**CONSIGNE DONNÉE:** Recopiez mot pour mot, dans l'article ci-dessous sur la mission parlementaire en Guyane, le passage qui s'ouvre sur les mots contenant "Après la Réunion, Mayotte, Wallis-et-Futuna, la" et se clôt sur "mois de février.".

**PAGE:**
════════════════════
La Guyane, dernier arrêt de la mission parlementaire sur l’évolution statutaire

Tematai Legayic, député polynésien et Davy Rimane, député de la 2nde circonscription de Guyane, membres de la mission parlementaire sur l'évolution institutionnelle des Outre-mer, invités de la matinale de ce mardi 16 avril 2024
Mise en place par le député Davy Rimane, président de la délégation Outremer à l’Assemblée Nationale, la mission parlementaire sur l’évolution institutionnelle des Outre-mer, achève cette semaine en Guyane son tour d’horizon des territoires. Prochaine étape : la remise de ses conclusions très prochainement au gouvernement. Un rapport qui doit apporter de la consistance aux échanges sur le projet de réforme constitutionnelle au Parlement.

Après la Réunion, Mayotte, Wallis-et-Futuna, la Nouvelle-Calédonie, la Polynésie, les Antilles…la Guyane est donc l’ultime territoire sur lequel les députés membres de la mission parlementaire sur l’évolution institutionnelle des Outre-mer se penchent désormais.
Depuis ce lundi 15 avril, Philippe Gosselin (LR), Tematai Le Gayic (GDR), Guillaume Vuilete (Renaissance) et Davy Rimane (LFI), rencontrent des responsables politiques, économiques et coutumiers du Guyane comme ils l’ont fait partout où ils se sont rendus depuis le mois de février.
Des échanges qui se déroulent essentiellement à Cayenne et qui vont s’achever demain mercredi 17 avril.

« Sachant qu’Emmanuel Macron a ouvert le champ des possibles en se disant prêt à étudier toutes les demandes tant qu’un consensus des acteurs locaux émergeait au préalable, le but pour nous c’était donc de voir chaque territoire, de faire un tour d’horizon afin connaitre les velléités des uns et des autres, leurs aspirations en matière d’évolution statutaire pour pouvoir ensuite faire un rapport exhaustif. Derrière, l’objectif c’est, pour les territoires qui veulent vraiment évoluer de quelque manière que ce soit, que des discussions puissent être engagées avec le gouvernement très rapidement », expliquait Davy Rimane ce mardi matin dans l’émission Invithé-kfé.

A ses côtés sur le plateau, son homologue polynésien Temataï Le Gayic de préciser que cette mission visait avant tout à recueillir des visions et non à imposer la leur.

Tematai Le Gayic

Nous sommes en quelque sorte des greffiers. Nous sommes là pour recueillir les points de vue des responsables politiques, des forces économiques et universitaires de chaque territoire afin de connaître ce qu’ils souhaitent pour leurs pays. Et lorsque l’on voit les heurts qu’il y a eu ces derniers jours à St Laurent du Maroni, reflets des difficultés sociales existantes comme cela peut être le cas à Mayotte ou en Nouvelle-Calédonie, c’est là que l’on voit qu’il n’y a pas d’adaptation des réalités politiques avec les enjeux socioéconomiques de chaque territoire.
════════════════════
**LIGNES DE DONNÉES:**
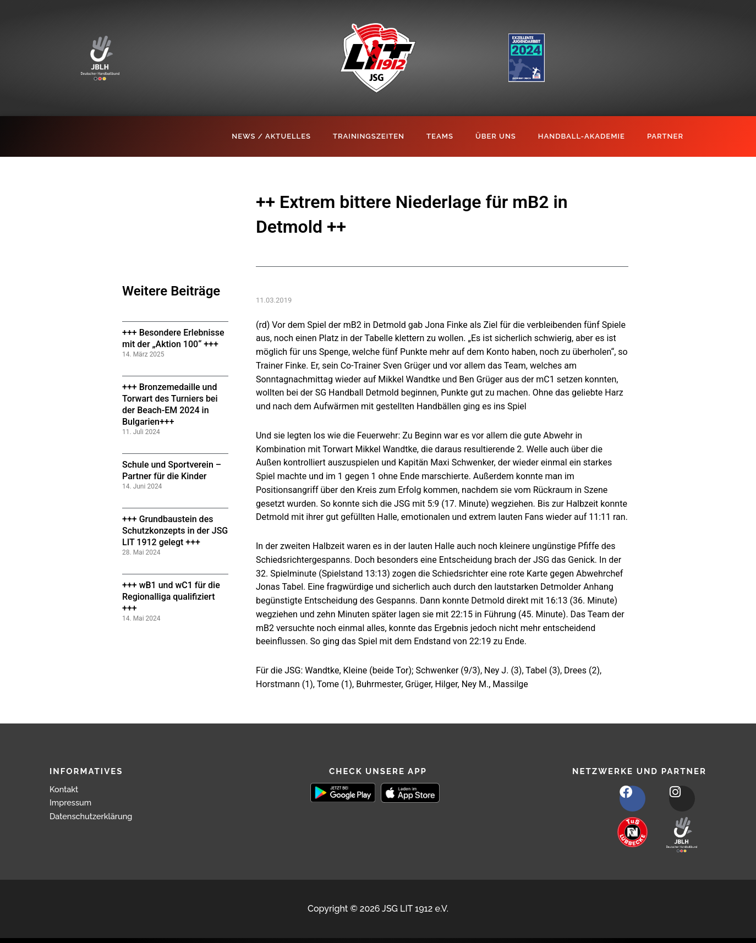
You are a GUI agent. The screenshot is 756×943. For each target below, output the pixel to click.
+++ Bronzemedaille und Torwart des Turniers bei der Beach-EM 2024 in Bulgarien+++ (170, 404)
════════════════════
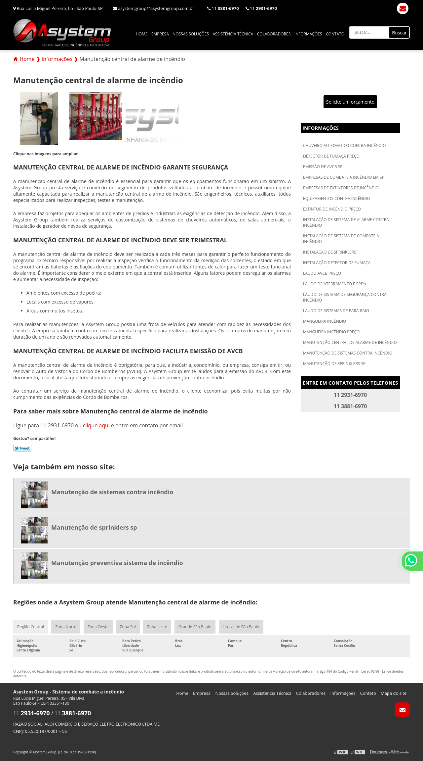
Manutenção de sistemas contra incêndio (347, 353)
════════════════════
**RÉPONSE:**
Après la Réunion, Mayotte, Wallis-et-Futuna, la Nouvelle-Calédonie, la Polynésie, les Antilles…la Guyane est donc l’ultime territoire sur lequel les députés membres de la mission parlementaire sur l’évolution institutionnelle des Outre-mer se penchent désormais.
Depuis ce lundi 15 avril, Philippe Gosselin (LR), Tematai Le Gayic (GDR), Guillaume Vuilete (Renaissance) et Davy Rimane (LFI), rencontrent des responsables politiques, économiques et coutumiers du Guyane comme ils l’ont fait partout où ils se sont rendus depuis le mois de février.